La serie di Tony Basgallop struttura infatti un percorso tematico obbligato, almeno superficialmente, che tira in causa la psicologia dei suoi protagonisti, il rapporto tra ciò che è reale e ciò che è immaginario, l’elaborazione del lutto. In questo caso, tuttavia, proveremo ad affrontare la storia dei coniugi Turner, della tata Leanne e della resurrezione del piccolo Jericho, da una prospettiva diversa, in particolare partendo da M. Night Shyamalan, che dirige alcuni degli episodi chiave di Servant ma che soprattutto ne è il produttore esecutivo.

Ruolo in realtà non ancora così diffuso nei progetti italiani, il produttore esecutivo cura un progetto, collaborando con un regista o uno sceneggiatore ma spesso riesce a infondere, anche in quei progetti di cui segue la lavorazione a distanza, il suo stile, il suo approccio alla materia.
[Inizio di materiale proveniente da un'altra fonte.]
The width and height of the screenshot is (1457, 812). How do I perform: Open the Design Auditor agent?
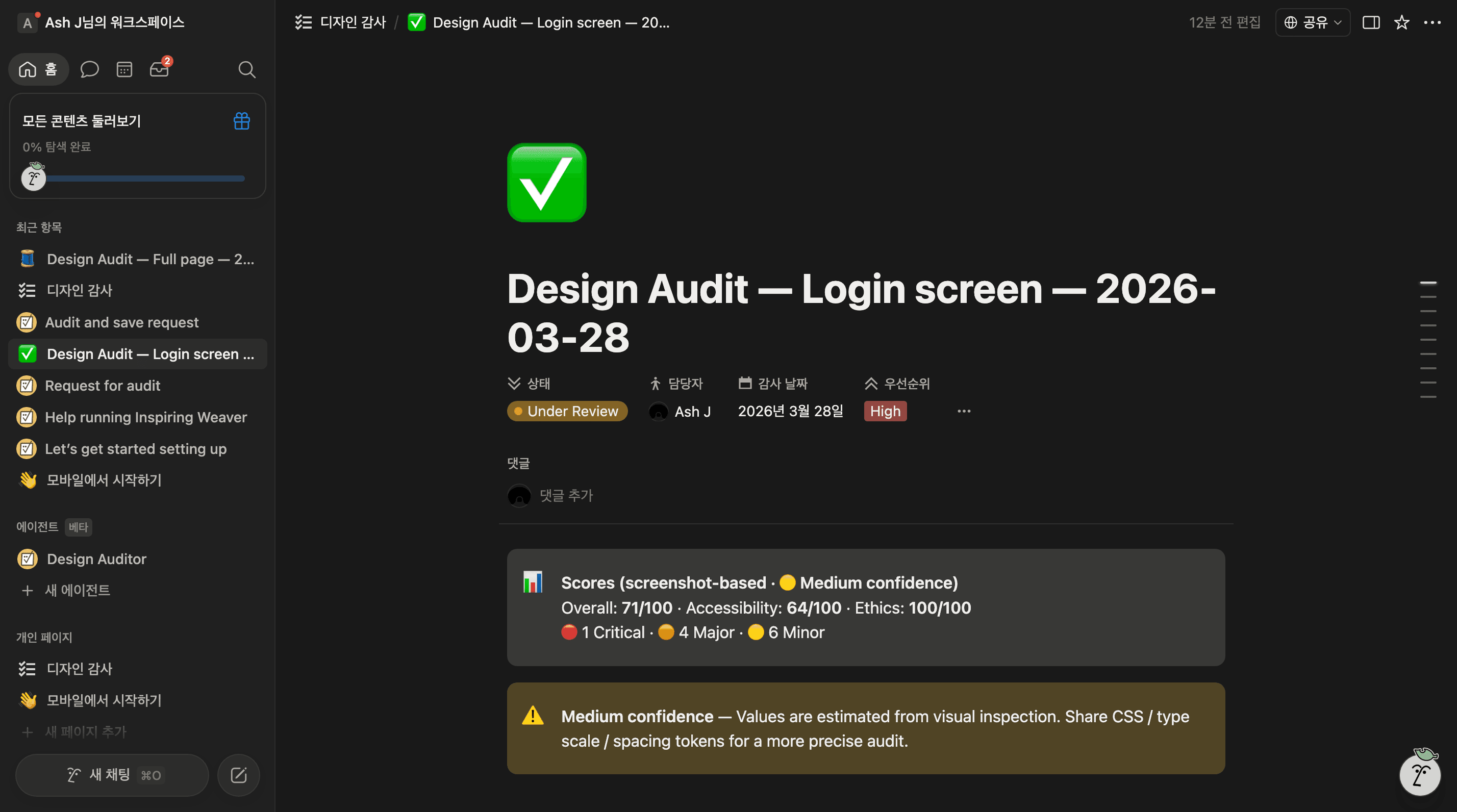[96, 559]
Shymalayan in questo senso fa un passo ulteriore e, in particolare, pur osservando Servant a distanza utilizza la serie come un tassello del suo percorso di ricerca artistico, considerandolo, di fatto, come un momento serializzato del suo personale cinema., pur essendo la serie ben innestata nello stile di Basgallop.

Per capire il dialogo di Shymalayan con il progetto seriale, tuttavia, è necessario fare un passo indietro. Probabilmente il vero prologo creativo di Servant avviene tra il 2014 ed il 2015, quando il regista inizia a collaborare con la Blumhouse di Jason Blum. Attraverso la Blumhouse il regista allargherà lo spettro delle sue indagini, analizzando non soltanto la macchina del cinema ed il suo linguaggio peculiare ma spingendosi fino a riflettere sui generi, a metterli in crisi e a tirare in causa le modalità attraverso cui lo spettatore fa esperienza della realtà circostante.
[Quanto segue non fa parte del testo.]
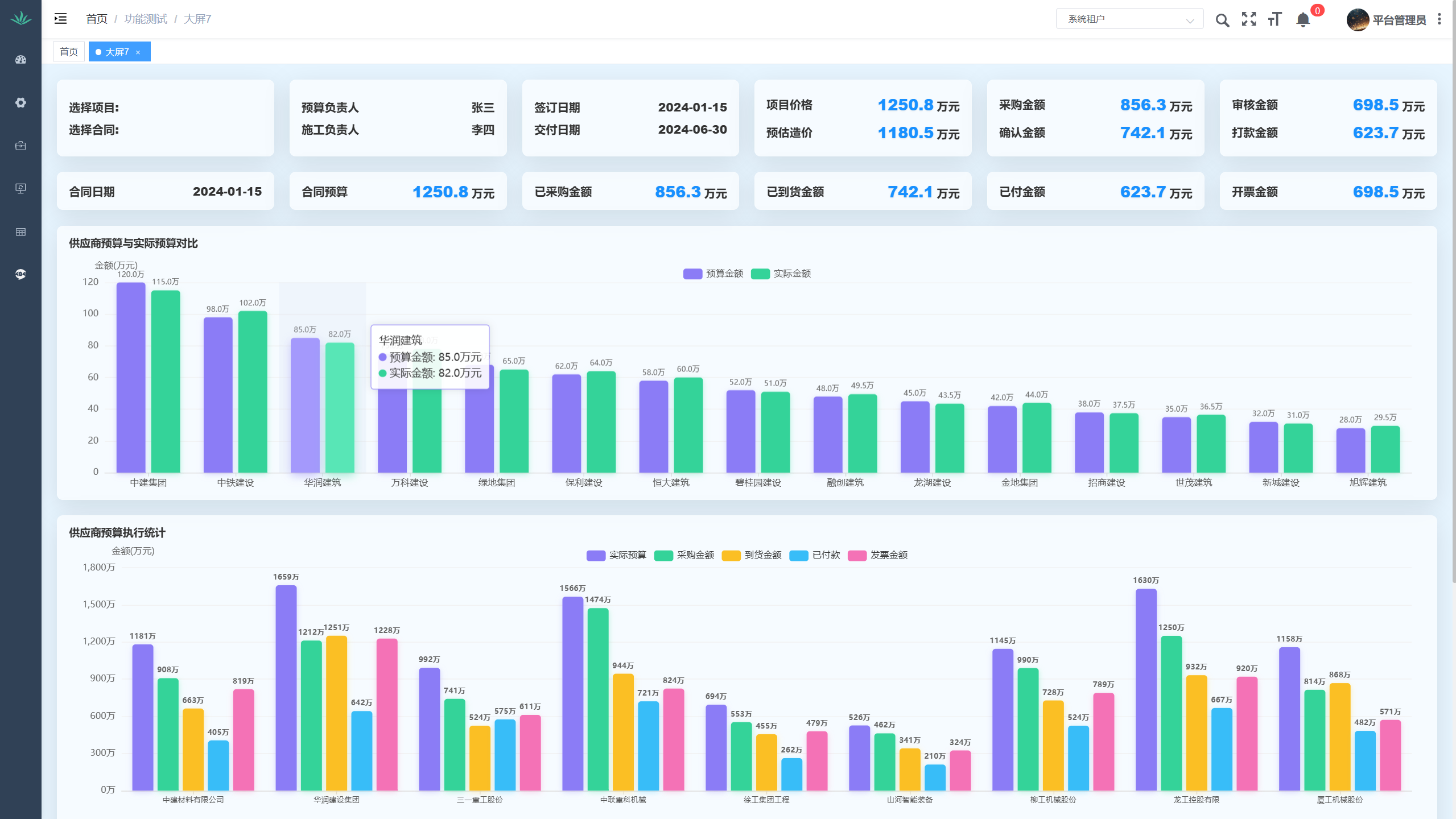Click the 发票金额 pink legend swatch
The image size is (1456, 819).
[x=857, y=555]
Soprattutto, tuttavia, attraverso la Blumhouse Shyamalan pare voler ridefinire i tratti di uno degli elementi fondanti del suo cinema, il twist finale che ribalta le aspettative del pubblico. L’ormai proverbiale Shyamalan twist viene infatti dapprima depotenziato in Visit e poi istituzionalizzato in Glass, perdendo lentamente la sua natura di strumento utile a destabilizzare il pubblico e divenendo un momento enunciativo, capace di prendere posizione nei confronti del discorso tematico organizzato dal progetto di Shymalayan.

Il regista che si approccia Servant è dunque un cineasta che intuisce come, attraverso il formato seriale, egli possa ampliare ed approfondire non solo le sue ambizioni ma anche il suo campo d’indagine. Come si vedrà, infatti, la serie Apple+ si inserisce perfettamente nelle coordinate recenti della ricerca di Shyamalan, interrogando tanto il cinema quanto il rapporto tra finzione e realtà ma soprattutto approfondendo il suo gioco con le aspettative dello spettatore.
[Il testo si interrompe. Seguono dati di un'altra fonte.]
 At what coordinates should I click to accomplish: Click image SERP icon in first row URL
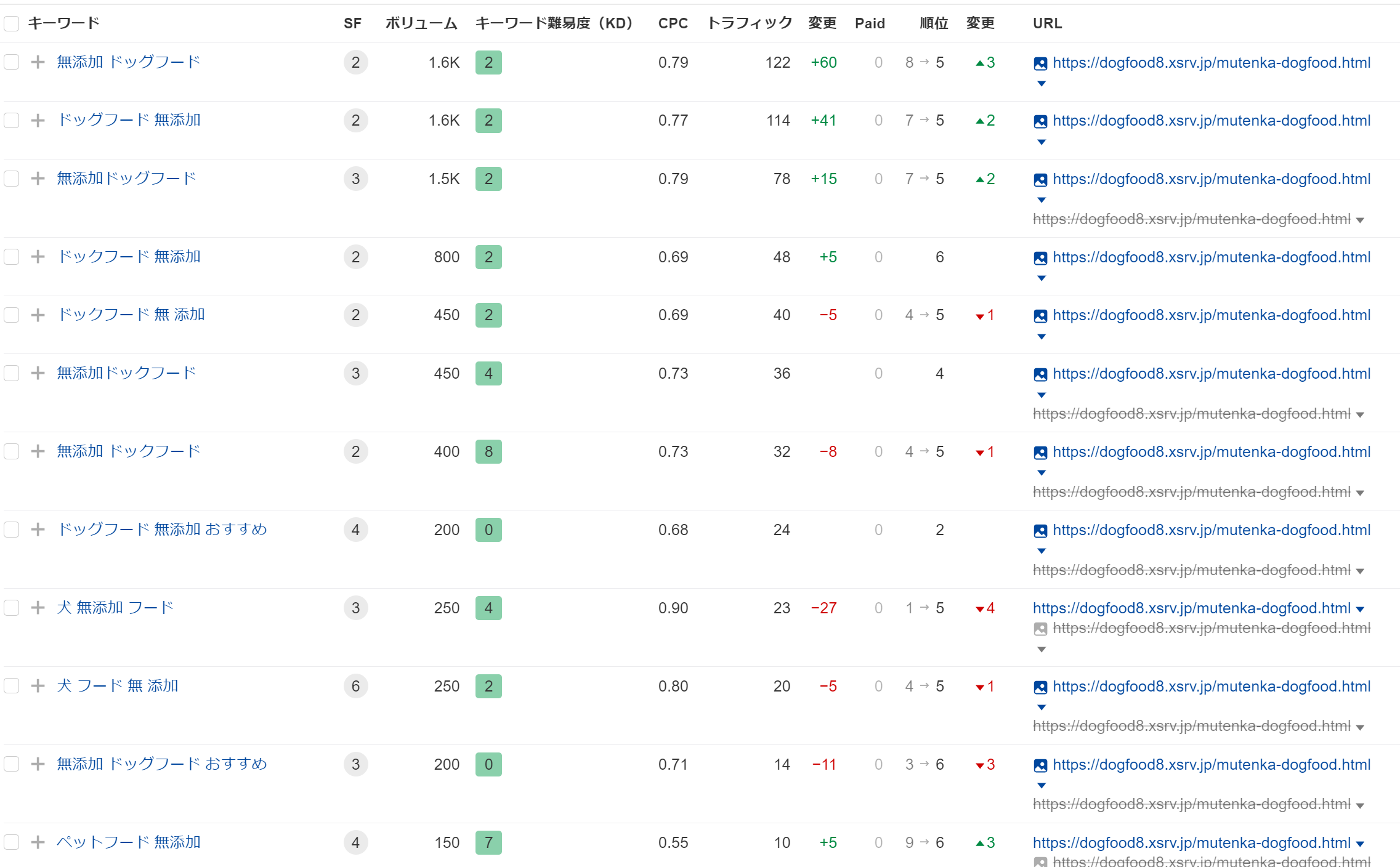pyautogui.click(x=1040, y=63)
Al di là della sua cornice psicoanalitica Servant è una serie sulle metamorfosi della paura nella società contemporanea. Tra le fila del suo racconto, il vero perturbante su cui riflette la serie di Tony Basgallop non è tanto quello rappresentato da Jericho, bambino/bambolotto morto/vivo ma quello che nasce dalla percezione di una realtà costantemente riscritta dal digitale. Non è un caso che la casa dei Turner, asettica, all’avanguardia, a tratti anonima, funzioni da perfetto correlativo oggettivo di quello che Shyamalan e Basgallop percepiscono come uno spazio digitale freddo e vuoto. Da questo punto di vista la psicosi che grava sulla coppia pare simile a quella che coinvolge due individui intrappolati in uno spazio altro, diverso da quello reale e anche quella catatonia in cui a tratti cade Dorothy, memento improvviso della tragedia da lei subita, potrebbe rimandare anche alla presa di coscienza di chi si sente fuori posto e percepisce che qualcosa, nella realtà che lo circonda, non torna.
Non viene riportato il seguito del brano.